Visiting coaches and fighters learned quickly to love Pocatello. "Never saw so little smoke and so many brooms," marveled a Chicagoan, looking about the tidy gym.
"It looks like we've found a home," said Art Norris of the AAU.
Boxing couldn't find a better home.
A BIT TOO HORSY
Jacqueline Kennedy, famous for her fashion sense, has slipped on a point of taste in the horse world. Recently, in formal fox-hunting attire (dark Melton coat, buff-colored breeches, black derby and boots), she attended the Piedmont Fox Hounds Point-to-Point races in Upperville, Va. However—as some members of the set observed—to appear as a spectator at the races wearing riding clothes is as ridiculous as wearing a tutu to watch a ballet performance. A Jackie defender pointed out that she had been hunting that morning and probably did not have time to change. "One makes time," was the firm reply. "Or, at the very least, one changes the formal hunt coat for an informal tweed one."
KLIPPITY-KLIPPITY-KLUNK
As we feared (SI, March 27), the stage is now set for one politically oriented group (led by Democrat bigwig James P. Clark of Philadelphia) to gain a monopoly over harness racing in Pennsylvania. The state commission met in Harrisburg last Wednesday, and two of the three commissioners (both Democratic political appointees, neither of whom has previously shown any interest in the sport) proposed and passed three motions in a few minutes. The first awarded a racing license to Clark's group, the second decided not to consider any other applications for licenses, the third was a move to adjourn. To all three motions, Commission Chairman Lawrence Sheppard voted "no" and lost.
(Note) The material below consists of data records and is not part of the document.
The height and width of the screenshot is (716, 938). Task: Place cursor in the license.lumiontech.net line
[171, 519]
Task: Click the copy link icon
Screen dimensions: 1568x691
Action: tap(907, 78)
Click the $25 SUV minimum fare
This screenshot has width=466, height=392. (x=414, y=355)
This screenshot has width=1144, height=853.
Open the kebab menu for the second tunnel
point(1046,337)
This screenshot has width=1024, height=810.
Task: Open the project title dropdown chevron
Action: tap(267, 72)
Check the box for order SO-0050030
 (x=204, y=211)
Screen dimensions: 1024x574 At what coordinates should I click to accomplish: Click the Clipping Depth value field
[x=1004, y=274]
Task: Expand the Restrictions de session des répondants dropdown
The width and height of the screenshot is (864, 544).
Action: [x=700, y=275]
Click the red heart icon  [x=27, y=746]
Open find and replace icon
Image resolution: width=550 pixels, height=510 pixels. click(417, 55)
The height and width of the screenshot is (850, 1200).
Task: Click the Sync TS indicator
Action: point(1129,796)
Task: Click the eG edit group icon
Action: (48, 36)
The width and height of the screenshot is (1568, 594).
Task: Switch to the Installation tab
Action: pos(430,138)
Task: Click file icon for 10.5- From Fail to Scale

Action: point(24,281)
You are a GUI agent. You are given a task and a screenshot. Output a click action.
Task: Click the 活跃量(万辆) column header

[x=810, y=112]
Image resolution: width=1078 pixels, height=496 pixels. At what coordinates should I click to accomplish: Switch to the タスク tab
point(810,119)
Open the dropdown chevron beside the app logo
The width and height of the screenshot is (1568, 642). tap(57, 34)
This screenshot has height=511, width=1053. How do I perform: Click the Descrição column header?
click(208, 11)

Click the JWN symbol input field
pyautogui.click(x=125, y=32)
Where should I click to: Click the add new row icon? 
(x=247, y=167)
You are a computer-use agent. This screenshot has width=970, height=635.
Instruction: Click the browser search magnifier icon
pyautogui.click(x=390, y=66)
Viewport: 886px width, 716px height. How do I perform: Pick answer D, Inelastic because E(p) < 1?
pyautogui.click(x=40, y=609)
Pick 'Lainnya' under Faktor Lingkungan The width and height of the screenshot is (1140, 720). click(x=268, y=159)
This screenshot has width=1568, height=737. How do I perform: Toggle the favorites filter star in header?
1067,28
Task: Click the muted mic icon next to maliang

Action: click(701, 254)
What this means is that Clark's group (the Liberty Bell Racing Assn.) now has the only license to run a trotting track in Pennsylvania with pari-mutuel betting, though the commission was authorized to grant four licenses by the state legislature. The next step in solidifying the monopoly will probably be taken in May when the same two commissioners are expected to approve another license for a group which will rent the track Clark intends to build and run its race meeting right after his. Then all racing will be conducted at Clark's track, and he will, in effect, control all racing. This, we repeat, is the same kind of setup that led to scandals in New York and Illinois a decade ago.
When Lawrence Sheppard was appointed to the Pennsylvania commission, we were delighted that a veteran trotting man would have an important role in guiding that state's racing program. It would be a shame if, instead, the sport were turned over to politicians, regardless of party.
INSIDE TRACK
•The successful $615,002 bid by NBC for the 1961 National Football League championship game was attained when Commissioner Pete Rozelle allowed open bidding on game for first time. Players in title game will divide $100,000 from take, while rest of money, save league's cut, will go to players' pension fund.
•Despite elimination of former champions Cary Middlecoff and Jimmy Demaret, top pros Julius Boros and Dow Finsterwald, and leading amateur Deane Beman, by controversial 40-player cutoff point, Masters authorities will keep rule in 1962.
•Frank McGuire, basketball coach of North Carolina, has few friends among Atlantic Coast Conference coaches, seems constantly at odds with Carolina's Athletic Director Chuck Erickson and will pack his bag when good offer comes along.